Um bom advogado precisa ter paciência e obstinação para defender causas que podem se desenrolar por anos intermináveis nos tribunais. José Orlando Arrochela Lobo exibe nesta página o resultado de um trabalho que consumiu 13 anos e terminou na semana passada. Foi o tempo que ele levou para comprar e restaurar seu exemplar 1972 do Citroën SM.
O modelo francês entrou na lista de desejos do advogado quando um amigo de seus pais comprou um dos dois exemplares que foram importados para Moçambique, país africano onde ele passou a juventude.
Três décadas depois, já vivendo na capital paulista, Lobo encontrou um SM à venda no Rio de Janeiro. Ele teve de negociar com a viúva do proprietário por dois anos até chegar a um consenso sobre o valor final do negócio. Como estava parado havia 15 anos, o cupê de visual arrojado precisou de muitos reparos. A restauração se estendeu por outros onze anos, até o início deste mês.
“Sem a internet, eu teria levado 20 anos”, acredita o advogado. “Garimpei peças na França, Inglaterra, Estados Unidos, Canadá e até Austrália. Tive até de recuperar alguns componentes que não encontrei.”
Inovador. Trata-se de um modelo de mecânica sofisticada. Um dos destaques é o sistema hidropneumático que comanda suspensão, freios, direção e faróis, herdado do Citroën DS.
Um botão no console central permite elevar a suspensão em relação ao solo, adaptando o veículo a diferentes condições de piso e volumes de carga. Dos seis faróis dianteiros, dois giram com o volante, acompanhando a direção das rodas.
“O carro é uma nave espacial. Dificilmente eu conseguiria outro antigo tão moderno”, empolga-se o proprietário. “Ele tem um conforto e um refinamento que não se associa a modelos dos anos 1970. Perto dele, os veículos da mesma época se tornam até rústicos.”

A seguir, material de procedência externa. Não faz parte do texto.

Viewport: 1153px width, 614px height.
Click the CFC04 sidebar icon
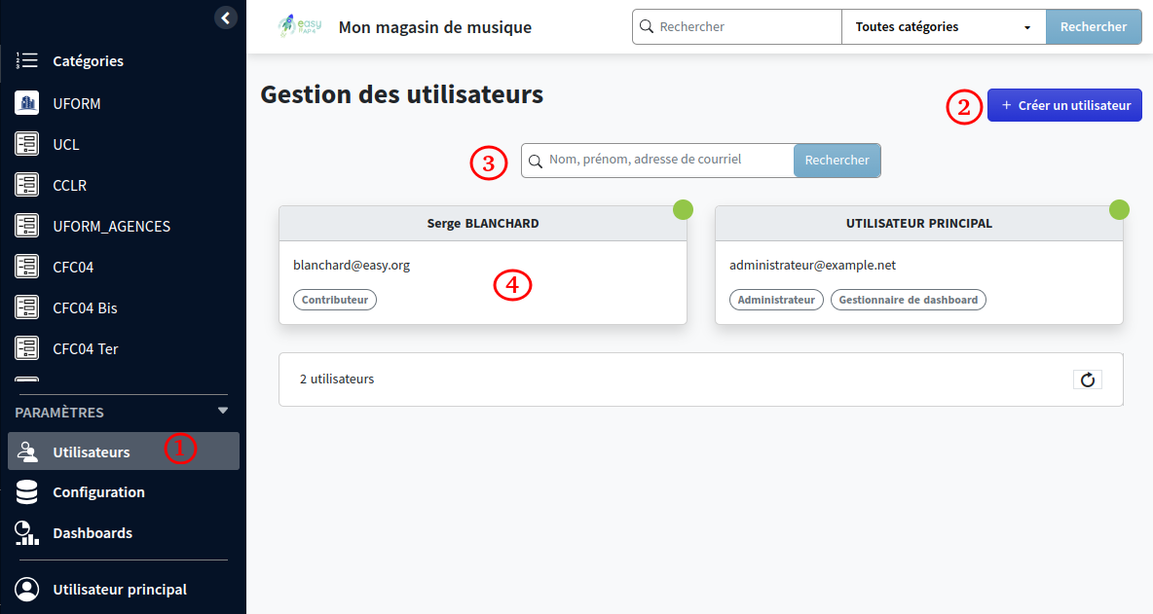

Lobo está se acostumando aos poucos com o carro, que tem um comportamento dinâmico bastante peculiar. “A direção é estupidamente leve em baixas velocidades, você pode contornar curvas com um dedo. Mas o volante volta para o centro muito rápido, portanto não se pode soltá-lo de uma vez”, explica.
“Não há pedal de freio, e sim um botão muito sensível. Se aplicasse nele a força habitual, eu voaria pelo para-brisa se estivesse sem o cinto”, brinca o advogado.
História. O Citroën SM foi revelado no Salão de Genebra (Suíça) de 1970. Produzido pela italiana Maserati, marca da qual a Citroën foi proprietária entre 1968 e 1975, seu motor V6 de 2.670 cm3 tem três carburadores de corpo duplo.
Com ele, o cupê vai de 0 a 100 km/h em 8,5 segundos e atinge os 225 km/h – foi o modelo de tração dianteira mais veloz de seu tempo e recebeu dos fãs o apelido de “Sa Majesté” (Sua Majestade, em francês).A mistura de sofisticação e esportividade colocava o SM no mesmo nível de rivais como Jaguar XJ6 e BMW 3.0 CS.
A crise mundial do petróleo, em 1973, comprometeu a sobrevida de modelos com consumo elevado de combustível, como o SM. Com a aquisição da Citroën pela Peugeot, em 1974, a nova diretoria do grupo PSA decretou o fim do carro, que despediu-se em 1975 com 12.920 unidades fabricadas.